Now lets take a look more deeply in each component:

1 - GCS: this is a simple GCS source. The file used for this example has the data showed below

2 - Spark_rank: this is a Spark plugin with the code below. The code basically created a temporary view with your data and them apply a query to rank your rows. After that your data comes back to the pipeline. Below you can also see the input and output data for this step. Please notice that the output is duplicated because it is delivered to two branches.

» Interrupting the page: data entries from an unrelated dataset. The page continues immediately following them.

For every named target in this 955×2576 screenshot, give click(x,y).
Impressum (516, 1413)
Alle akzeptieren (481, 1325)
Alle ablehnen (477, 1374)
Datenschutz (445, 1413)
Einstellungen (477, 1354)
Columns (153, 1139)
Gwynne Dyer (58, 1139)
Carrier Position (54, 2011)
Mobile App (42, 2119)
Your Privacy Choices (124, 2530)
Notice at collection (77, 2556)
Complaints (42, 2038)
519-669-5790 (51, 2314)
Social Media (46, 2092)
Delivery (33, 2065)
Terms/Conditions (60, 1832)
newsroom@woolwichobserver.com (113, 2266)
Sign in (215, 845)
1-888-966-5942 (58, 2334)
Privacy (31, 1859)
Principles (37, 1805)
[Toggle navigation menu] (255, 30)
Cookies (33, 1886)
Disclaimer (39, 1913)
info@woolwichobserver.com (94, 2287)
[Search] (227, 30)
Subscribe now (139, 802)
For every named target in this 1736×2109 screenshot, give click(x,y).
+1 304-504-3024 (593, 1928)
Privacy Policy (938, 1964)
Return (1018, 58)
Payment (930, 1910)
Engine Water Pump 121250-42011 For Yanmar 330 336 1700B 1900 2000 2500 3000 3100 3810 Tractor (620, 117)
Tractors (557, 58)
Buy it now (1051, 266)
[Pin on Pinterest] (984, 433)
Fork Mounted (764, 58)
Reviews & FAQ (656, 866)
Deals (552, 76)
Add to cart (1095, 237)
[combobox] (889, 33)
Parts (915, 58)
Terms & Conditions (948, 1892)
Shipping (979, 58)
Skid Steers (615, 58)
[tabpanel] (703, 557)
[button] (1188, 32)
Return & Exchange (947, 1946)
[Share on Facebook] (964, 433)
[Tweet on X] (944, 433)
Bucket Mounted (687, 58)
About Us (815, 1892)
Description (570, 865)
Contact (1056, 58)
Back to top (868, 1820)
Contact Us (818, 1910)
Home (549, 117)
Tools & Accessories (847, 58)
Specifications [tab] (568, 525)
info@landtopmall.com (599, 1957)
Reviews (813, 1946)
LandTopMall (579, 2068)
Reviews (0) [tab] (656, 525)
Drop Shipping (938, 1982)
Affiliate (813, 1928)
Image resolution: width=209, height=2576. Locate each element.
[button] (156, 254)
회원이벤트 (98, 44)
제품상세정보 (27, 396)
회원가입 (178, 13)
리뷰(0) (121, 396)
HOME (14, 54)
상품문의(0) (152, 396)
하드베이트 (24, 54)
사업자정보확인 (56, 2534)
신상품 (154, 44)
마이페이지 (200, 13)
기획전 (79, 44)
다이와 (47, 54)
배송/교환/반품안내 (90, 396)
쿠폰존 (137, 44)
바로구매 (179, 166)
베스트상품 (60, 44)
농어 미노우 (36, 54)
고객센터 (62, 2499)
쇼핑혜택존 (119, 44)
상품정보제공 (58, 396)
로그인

      def transform(df: DataFrame, context: SparkExecutionPluginContext) : DataFrame = {
          df.createTempView("source")
          df.sparkSession.sql("SELECT AccountNumber, Address, Record_date, RANK() OVER (PARTITION BY accountNumber ORDER BY record_date DESC) as rank FROM source")
    }

3 - Spark2 and Spark3: like the step below, this step uses the Spark plugin to transform the data. Spark2 gets only the data with rank = 1 using the code below

    def transform(df: DataFrame, context: SparkExecutionPluginContext) : DataFrame = {
      df.createTempView("source_0")
      df.sparkSession.sql("SELECT AccountNumber, Address, Record_date FROM 
    source_0 WHERE rank = 1")
    }

Spark3 gets the data with rank > 1 using the code below:

    def transform(df: DataFrame, context: SparkExecutionPluginContext) : DataFrame = {
      df.createTempView("source_1")
      df.sparkSession.sql("SELECT accountNumber, address, record_date FROM source_1 WHERE rank > 1")
    }

4 - GCS2 and GCS3: finally, in this step your data gets saved into GCS again.